This paper looks at how people can move money around in decentralized finance (DeFi) in ways that trick today’s anti-money-laundering (AML) tools. Most AML tools watch “who sent tokens to whom” like a big social network of payments. The authors show that, in modern DeFi, real value can move without leaving a clear “send/receive” trail, so those tools can miss what actually happened. They argue we need a new way to track value that looks at what the smart contracts actually did under the hood, not just the visible transfers.

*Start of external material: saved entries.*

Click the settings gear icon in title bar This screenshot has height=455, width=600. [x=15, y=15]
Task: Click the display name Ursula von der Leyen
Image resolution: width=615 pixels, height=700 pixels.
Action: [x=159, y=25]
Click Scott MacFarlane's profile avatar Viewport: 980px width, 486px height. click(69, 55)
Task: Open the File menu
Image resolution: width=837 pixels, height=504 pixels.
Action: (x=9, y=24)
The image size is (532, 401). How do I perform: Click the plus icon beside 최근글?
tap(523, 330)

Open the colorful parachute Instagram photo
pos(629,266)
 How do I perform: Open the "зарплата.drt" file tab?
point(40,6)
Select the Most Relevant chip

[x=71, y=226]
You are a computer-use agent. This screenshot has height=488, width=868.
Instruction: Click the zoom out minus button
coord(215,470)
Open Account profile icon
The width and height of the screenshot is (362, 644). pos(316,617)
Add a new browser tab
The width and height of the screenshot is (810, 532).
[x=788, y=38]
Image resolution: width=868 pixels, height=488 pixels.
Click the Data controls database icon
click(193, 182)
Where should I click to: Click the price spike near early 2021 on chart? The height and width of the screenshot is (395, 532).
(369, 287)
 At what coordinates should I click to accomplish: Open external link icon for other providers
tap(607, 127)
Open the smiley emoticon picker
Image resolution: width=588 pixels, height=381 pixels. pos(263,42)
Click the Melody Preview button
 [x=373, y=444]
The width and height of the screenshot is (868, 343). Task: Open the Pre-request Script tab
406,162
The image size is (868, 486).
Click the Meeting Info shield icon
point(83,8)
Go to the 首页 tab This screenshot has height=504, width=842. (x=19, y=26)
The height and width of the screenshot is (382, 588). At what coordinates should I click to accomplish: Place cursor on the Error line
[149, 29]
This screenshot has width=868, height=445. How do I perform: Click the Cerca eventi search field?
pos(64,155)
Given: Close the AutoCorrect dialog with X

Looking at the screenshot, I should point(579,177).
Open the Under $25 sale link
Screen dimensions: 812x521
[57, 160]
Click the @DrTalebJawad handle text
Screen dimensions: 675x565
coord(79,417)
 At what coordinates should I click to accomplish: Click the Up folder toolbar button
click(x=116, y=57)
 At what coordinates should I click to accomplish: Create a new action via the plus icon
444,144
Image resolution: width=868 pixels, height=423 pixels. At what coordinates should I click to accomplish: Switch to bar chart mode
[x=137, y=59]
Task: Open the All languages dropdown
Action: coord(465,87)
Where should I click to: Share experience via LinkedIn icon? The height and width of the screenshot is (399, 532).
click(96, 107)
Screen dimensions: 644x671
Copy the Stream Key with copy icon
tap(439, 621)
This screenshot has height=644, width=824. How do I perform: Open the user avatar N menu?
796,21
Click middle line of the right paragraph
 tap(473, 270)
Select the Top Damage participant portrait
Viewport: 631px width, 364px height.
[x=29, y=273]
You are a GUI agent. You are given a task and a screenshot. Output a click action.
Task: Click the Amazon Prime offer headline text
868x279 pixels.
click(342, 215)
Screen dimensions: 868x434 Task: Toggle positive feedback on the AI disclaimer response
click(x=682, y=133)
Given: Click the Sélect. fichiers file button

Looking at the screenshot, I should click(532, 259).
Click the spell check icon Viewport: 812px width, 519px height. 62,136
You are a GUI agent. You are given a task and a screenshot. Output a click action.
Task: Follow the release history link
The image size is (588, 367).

The big questions the paper asks

Before getting into details, the paper questions three common assumptions that many AML systems make:

  • Flow continuity: If value moves, you can see it as a chain of transfers from wallet to wallet.
  • Initiator visibility: The risky person (the suspect) is the one who sends the transaction.
  • Endpoint linkage: The address that receives tokens is the true final owner or beneficiary.

The paper asks: Are these assumptions still true in DeFi, where many actions are chained together by smart contracts and third parties? And if not, what replaces them?

How the authors studied the problem (ideas and methods made simple)

The authors describe two key ideas that break the “follow the transfers” approach:

  • PEB separation (Principal–Execution–Beneficiary): Think of three roles in a deal:
    • The Principal (P): the person who wants to make the trade (and may be the suspicious one).
    • The Executor (E): a third party (often a bot) who actually sends the on-chain transaction.
    • The Beneficiary (B): the person who ends up with the money.
    • These three can be different people. That means the risky person might never press “send,” and the person who presses “send” might just be a bot, and the receiver might be someone else entirely.
  • State‑mediated value migration: Sometimes value moves because of how a contract’s internal “state” changes, not because one address directly transfers to another. For example, an Automated Market Maker (AMM) is like a vending machine that always keeps its prices balanced. If you push and pull on its prices the right way (arbitrage), you can shift value between people without a clean, direct transfer line connecting them.

To make these ideas concrete, they do two things:

  1. Real case study: They analyze a real Ethereum transaction where a big amount of USDC became DAI through a limit order on 1inch. The important part: the risky wallet signed an off-chain order (like a permission slip), but a separate bot executed the trade on-chain, and a third address got the DAI. There was no simple “P sent to B” payment to follow.
  2. Constructive model: They build a step-by-step example using two AMM pools. By doing a clever sequence of swaps (including flash loans, which are super-short loans paid back in the same transaction), they show value can move from P to B even though there’s no straightforward transfer path linking them. It looks like normal arbitrage on the surface, but it effectively shifts P’s value to B.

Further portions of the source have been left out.